[Opening DATA SUPPLIED section]
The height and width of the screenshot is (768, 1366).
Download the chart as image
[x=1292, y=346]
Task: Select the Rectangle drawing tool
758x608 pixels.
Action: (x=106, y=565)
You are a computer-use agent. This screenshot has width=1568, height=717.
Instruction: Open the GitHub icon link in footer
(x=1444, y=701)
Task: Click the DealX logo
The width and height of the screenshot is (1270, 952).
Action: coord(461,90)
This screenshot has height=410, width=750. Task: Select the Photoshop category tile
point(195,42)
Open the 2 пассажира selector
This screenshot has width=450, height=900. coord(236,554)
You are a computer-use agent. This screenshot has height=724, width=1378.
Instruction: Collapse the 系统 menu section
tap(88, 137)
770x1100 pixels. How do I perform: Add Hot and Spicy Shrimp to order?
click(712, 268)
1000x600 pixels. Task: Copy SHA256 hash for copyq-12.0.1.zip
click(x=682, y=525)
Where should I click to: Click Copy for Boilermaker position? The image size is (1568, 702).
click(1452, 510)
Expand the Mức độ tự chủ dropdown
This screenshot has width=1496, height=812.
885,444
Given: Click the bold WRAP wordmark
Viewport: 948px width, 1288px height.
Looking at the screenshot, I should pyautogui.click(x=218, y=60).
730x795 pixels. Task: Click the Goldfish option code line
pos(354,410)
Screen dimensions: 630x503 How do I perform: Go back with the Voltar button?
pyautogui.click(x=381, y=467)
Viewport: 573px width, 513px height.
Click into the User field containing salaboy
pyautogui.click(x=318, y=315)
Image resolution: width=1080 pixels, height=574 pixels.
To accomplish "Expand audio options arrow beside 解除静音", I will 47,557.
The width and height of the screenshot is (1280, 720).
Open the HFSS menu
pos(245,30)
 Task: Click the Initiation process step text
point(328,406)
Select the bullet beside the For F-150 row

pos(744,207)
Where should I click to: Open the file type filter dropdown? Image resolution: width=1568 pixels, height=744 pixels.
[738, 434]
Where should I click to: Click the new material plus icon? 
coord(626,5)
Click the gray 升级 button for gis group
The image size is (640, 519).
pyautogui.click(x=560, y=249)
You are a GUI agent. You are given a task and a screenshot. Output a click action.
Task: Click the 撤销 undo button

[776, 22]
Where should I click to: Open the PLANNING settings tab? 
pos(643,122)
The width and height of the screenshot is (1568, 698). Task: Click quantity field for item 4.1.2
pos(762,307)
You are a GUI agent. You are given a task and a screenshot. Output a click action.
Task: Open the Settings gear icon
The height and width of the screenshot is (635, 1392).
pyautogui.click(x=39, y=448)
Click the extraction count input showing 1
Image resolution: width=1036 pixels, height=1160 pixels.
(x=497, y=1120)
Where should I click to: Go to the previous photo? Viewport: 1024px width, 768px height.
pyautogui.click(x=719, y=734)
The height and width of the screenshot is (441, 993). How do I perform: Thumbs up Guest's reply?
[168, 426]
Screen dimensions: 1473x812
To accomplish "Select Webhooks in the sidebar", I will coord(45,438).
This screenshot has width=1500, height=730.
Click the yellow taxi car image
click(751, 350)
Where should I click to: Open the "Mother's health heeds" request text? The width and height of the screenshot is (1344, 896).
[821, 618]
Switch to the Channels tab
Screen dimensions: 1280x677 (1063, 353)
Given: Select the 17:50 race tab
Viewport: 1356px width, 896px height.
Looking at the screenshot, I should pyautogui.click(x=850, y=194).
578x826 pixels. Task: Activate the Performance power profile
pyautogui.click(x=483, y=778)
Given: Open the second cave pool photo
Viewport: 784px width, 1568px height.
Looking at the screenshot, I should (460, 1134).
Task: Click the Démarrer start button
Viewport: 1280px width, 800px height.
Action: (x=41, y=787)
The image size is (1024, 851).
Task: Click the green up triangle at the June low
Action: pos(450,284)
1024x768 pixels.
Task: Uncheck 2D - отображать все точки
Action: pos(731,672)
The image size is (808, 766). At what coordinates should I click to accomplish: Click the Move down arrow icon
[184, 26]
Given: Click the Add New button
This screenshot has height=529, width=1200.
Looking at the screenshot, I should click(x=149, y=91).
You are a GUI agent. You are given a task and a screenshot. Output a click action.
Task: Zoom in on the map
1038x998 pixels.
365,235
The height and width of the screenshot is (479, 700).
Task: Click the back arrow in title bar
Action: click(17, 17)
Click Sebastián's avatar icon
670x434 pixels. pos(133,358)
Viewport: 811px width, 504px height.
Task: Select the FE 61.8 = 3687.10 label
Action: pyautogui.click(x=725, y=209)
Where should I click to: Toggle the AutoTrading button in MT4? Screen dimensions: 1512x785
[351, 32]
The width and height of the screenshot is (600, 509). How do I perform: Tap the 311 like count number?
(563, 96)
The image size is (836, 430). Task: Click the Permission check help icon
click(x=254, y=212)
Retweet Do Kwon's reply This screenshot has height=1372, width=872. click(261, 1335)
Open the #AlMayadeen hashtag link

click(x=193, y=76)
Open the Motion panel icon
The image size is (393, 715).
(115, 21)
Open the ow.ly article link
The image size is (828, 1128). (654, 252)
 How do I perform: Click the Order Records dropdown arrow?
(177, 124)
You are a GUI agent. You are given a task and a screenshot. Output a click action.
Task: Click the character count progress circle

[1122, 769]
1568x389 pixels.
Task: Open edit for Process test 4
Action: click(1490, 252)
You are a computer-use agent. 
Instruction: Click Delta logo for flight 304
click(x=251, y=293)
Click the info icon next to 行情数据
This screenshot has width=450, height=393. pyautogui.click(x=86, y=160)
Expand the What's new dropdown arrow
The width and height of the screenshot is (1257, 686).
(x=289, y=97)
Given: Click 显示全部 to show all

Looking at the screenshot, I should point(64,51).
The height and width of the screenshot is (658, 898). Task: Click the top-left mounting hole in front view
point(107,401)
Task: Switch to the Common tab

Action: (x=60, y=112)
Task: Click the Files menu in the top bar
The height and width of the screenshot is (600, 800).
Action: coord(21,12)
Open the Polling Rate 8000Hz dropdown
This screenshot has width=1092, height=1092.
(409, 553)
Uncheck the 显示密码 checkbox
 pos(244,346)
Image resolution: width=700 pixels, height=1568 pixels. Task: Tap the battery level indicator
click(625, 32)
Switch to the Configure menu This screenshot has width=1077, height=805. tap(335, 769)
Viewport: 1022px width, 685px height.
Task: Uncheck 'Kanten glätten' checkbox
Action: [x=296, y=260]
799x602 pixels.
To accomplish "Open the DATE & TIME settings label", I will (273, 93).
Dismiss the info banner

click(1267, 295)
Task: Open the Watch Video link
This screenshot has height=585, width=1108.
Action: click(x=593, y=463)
[Closing DATA SUPPLIED section]
INSTRUCTIONS FOR THE TASK |
Using the records above, list each line that includes "Expand".

ANSWER SPACE |
Expand the Mức độ tự chủ dropdown
To accomplish "Expand audio options arrow beside 解除静音", I will 47,557.
Expand the What's new dropdown arrow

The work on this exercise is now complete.